So far so miserable. It is a plot a nihilist would love. Yet it is not a depressing or defeatist novel. It celebrates the quiet heroism of the citizens who go about saving or comforting their loved ones and compatriots. 'I have no idea what’s awaiting me, or what will happen when this all ends,' says Dr Rieux, 'For the moment I know this: there are sick people and they need curing.'
Rieux is a man of professional duty. Another decent man in The Plague is Raymond Rambert, who arrives as a journalist and attempts to flee but then, given the chance to leave, decides, 'It may be shameful to be happy by oneself: I always felt a stranger in this town, and that I'd no concern with you people. But that I've seen what I have seen I know that I belong here no matter what I want.'
These qualifiers are typical of a book in which characters are not blandly virtuous but aid each other despite doubts, confusion and emotional reserve. Camus creates not a better man but men being better. It is not quite the 'optimistic existentialism' that Colin Wilson struggled to define, but it is more true.

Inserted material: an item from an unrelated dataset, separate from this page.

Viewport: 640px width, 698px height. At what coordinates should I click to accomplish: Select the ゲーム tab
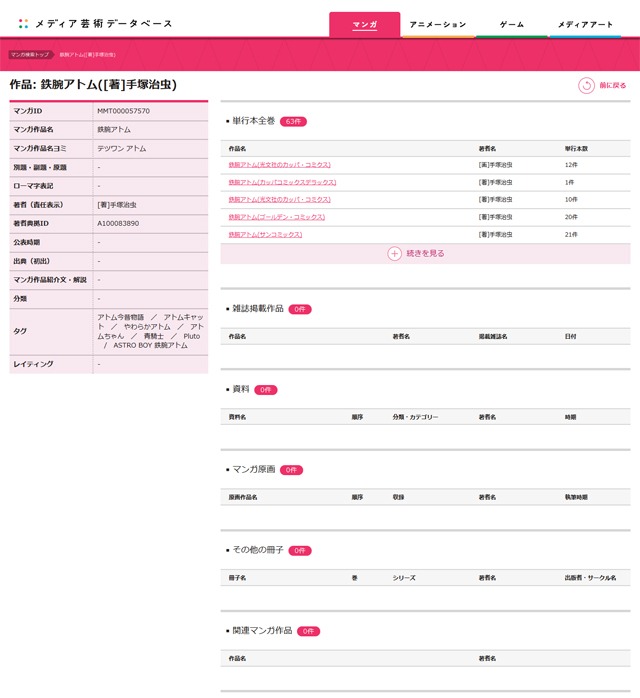coord(511,24)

It makes life go on and it makes love go on. Comforting one old man, Rieux reflects, 'A loveless world is a dead world.' True enough, and a world without duty is disordered. Camus may not have had all the ethical answers, but in life and in prose he offered more and better inspiration than his grim ideological peers. He affirmed life without succumbing to utopianism, and man without resorting to the merely sentimental. That he died before his fifties was a tragic waste, but life is absurd in at least one sense.